Hult et al 12 suggest enlisting parallel respondents for each unit of analysis. This can be useful to describe and compare their position, role and responsibility in relation to the subject under study in each country or culture of analysis. Based on the type of research conducted, Reynolds et al 38 propose a framework that provides interesting implications for the conflict of representativeness versus comparability, noted above.

When the objective of the study is to examine attitudes and behaviors within specific countries or attributes of a cross-national group, representativeness of the country or specific population of interest is required. Thus, probability-sampling techniques are preferred. By contrast, when the objective of the study is to examine differences or similarities between cultures or countries and to examine the cross-national generalizability of a theory, model or construct, between-country comparability is the most important sampling objective.
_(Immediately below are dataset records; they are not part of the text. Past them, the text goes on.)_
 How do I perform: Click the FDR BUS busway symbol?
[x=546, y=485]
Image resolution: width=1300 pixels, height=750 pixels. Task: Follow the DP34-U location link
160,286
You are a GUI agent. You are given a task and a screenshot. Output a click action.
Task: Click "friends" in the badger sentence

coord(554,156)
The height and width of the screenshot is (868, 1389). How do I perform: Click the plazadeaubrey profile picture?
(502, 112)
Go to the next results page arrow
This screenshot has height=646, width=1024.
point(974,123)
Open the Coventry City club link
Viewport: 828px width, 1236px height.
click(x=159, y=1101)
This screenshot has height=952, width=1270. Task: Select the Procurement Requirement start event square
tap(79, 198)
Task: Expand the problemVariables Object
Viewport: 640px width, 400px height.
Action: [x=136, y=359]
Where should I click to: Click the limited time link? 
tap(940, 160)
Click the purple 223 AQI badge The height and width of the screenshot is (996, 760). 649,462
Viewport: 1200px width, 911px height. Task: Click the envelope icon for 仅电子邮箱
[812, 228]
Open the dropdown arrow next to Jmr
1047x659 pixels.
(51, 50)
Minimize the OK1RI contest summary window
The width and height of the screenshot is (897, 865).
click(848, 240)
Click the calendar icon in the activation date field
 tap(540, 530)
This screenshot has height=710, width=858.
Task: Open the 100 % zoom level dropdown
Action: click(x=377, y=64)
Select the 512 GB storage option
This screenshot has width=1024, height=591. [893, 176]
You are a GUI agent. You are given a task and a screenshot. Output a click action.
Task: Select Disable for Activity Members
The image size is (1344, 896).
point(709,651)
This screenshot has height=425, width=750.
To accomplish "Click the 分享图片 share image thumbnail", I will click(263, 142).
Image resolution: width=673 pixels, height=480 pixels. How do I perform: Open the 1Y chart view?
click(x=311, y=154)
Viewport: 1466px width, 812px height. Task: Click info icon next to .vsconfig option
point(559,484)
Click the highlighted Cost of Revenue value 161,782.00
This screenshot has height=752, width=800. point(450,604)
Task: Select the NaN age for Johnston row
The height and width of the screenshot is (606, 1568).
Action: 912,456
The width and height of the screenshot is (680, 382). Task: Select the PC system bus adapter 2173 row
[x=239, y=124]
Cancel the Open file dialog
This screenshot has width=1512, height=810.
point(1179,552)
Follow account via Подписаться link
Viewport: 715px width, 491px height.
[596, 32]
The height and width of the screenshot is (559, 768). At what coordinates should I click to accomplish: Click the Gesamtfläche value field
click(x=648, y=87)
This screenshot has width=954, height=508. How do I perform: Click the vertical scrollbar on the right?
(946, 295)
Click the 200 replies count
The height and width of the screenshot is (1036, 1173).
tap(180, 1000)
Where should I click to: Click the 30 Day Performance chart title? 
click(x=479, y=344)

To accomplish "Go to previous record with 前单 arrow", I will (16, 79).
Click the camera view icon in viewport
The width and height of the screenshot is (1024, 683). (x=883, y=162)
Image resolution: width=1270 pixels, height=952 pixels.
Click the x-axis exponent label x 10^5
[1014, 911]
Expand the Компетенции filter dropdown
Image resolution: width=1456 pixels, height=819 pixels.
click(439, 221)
Therefore, non-probabilistic methods are preferred.

Importantly, if matched samples are used to ensure comparability, the homogeneous samples selected should be suitable and relevant for the investigation. Similarly, the matching variables need to be relevant, logical and based on theory. In addition, researchers should be aware that this procedure may mask cultural differences and that results are limited to the specific groups analyzed.

To enhance the comparability of the data collected, attention must be paid to the following aspects: equivalence of administration, equivalence of response, status and authority of the researcher and timing of data collection. Equivalence of administration refers to the fact that the research settings and the instructions must be equivalent, not identical.

For example, whether a survey is administered individually or in groups could affect the results. Response equivalence is concerned with the design and administration of the research in such a way that people's responses to the questionnaire are equivalent on several dimensions, such as the respondent's familiarity with the test instruments, their levels of anxiety and other psychological reactions.

In this situation, the response does not indicate what it was intended to measure, threatening the validity of the findings seriously. In interviews, the status and authority of the researchers can also influence the results. Finally, the timing of data collection is also important. Data should be collected from different countries within acceptable time frames to enhance comparability. The recommendations mainly focus on the adequate selection, training, supervision and evaluation of interviewers. Some authors suggest assigning interviewers randomly and recording their characteristics.

The use of local agents is also advised.